Military Traditions

October 15, 2019 By R.A. Jones

Night Drop

If in the mid twentieth century you had lived in Bavaria, you would have become aware that sometimes at night would come the deep growling of a large transport plane flying very low and beneath all radar. Only faint safety lights might be visible. Soon silence and darkness would return.

Newscasts would report nothing. Perhaps there were rumors. What you had probably heard was the thunder of a USAF C-130 Hercules transport making a training flight. Its mission would be to parachute in a Special Forces “A” team to join friendly guerrillas deep in assumed enemy occupied territory.

After a twisting route over “enemy” lines the bird would be nearing the drop zone — the “DZ.” On that remote pasture, a ground crew simulating friendly insurgents would have set up a drop pattern of a few small gasoline-in-sand buckets to be torched-off a few seconds before the C-130’s flyover. No radio communication was employed except for possible safety. For local farmers it would have been just another peaceful evening.

Now imagine the tense paratroopers waiting to jump. Thoughts had perhaps turned back to the long-ago airborne assault on Normandy where trailblazers had jumped into truly enemy territory. Many had darkened their faces and wore Mohawk haircuts. Some had roared “Geronimo” as they jumped. Some had honed their trench knives to razor sharpness. Surely some had prayed. They had attacked and won.

Now on this training run the pilot switches on the red light over the exit door, which is opening to the blackness outside.

“Stand up,” yells the jumpmaster. Troopers struggle to their feet under their heavy loads.

“Hook up,” comes the next order. Troopers snap their ripcords to the plane’s overhead static line. Each checks out the ripcord-static line solid attachment of the jumper ahead of him and gives him a confirming slap on the back. Seconds later the pilot sees the DZ out ahead being lit up. He switches the red door light to green.

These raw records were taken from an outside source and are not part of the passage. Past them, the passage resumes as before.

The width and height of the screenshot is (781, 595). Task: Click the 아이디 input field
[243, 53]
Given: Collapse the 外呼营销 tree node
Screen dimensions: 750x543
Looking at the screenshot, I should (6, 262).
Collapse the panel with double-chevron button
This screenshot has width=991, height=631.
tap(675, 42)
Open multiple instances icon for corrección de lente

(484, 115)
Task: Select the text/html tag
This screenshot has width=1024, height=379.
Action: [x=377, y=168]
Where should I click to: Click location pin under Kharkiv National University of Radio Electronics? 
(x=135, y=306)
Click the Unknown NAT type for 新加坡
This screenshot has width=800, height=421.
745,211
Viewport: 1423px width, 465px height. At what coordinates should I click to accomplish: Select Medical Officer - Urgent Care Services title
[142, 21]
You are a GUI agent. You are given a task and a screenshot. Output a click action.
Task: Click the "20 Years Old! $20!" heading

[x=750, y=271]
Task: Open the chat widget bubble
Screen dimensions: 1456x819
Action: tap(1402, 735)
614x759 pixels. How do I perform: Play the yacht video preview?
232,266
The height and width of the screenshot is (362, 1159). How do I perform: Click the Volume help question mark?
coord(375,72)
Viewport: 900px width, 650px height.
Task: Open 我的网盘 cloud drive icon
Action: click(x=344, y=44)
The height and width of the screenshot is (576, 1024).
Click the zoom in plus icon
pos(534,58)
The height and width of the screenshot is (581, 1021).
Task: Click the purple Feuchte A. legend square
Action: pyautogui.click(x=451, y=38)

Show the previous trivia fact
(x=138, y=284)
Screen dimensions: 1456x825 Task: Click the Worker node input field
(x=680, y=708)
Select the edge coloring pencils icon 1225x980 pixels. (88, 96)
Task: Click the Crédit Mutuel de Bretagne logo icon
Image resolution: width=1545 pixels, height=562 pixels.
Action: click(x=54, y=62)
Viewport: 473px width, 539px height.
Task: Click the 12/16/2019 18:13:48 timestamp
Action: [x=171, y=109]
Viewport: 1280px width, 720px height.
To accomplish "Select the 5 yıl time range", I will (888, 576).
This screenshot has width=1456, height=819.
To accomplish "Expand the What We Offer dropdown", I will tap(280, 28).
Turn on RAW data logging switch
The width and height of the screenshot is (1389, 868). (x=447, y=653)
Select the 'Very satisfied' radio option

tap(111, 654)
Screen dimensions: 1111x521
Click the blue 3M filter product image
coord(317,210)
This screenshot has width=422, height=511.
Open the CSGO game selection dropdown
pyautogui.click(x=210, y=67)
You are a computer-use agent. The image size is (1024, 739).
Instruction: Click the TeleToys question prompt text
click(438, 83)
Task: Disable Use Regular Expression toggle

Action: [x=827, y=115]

“GO! GO! GO!” shouts the jumpmaster. Green Berets leap out into the night sky and count to four. In those four seconds their chute bags will be pulled open automatically by their tethered ripcords. The actual chutes are then deployed by the whirlwind of four huge propellers.

The most obvious risk has passed unless the jumper feels no welcoming shock and must activate his reserve parachute. More common dangers are for a jumper to become entangled with another jumper’s chute. Winds aloft could blow him off course. The C-130 could have missed the DZ. Or a jumper could land in a darkened treetop and fall clear through to the ground.

The last tripped me up and the free fall broke my leg. That was a half century ago, but I still keep the resulting crutches right here in the garage at PVE. They remind me still that nothing is a sure thing.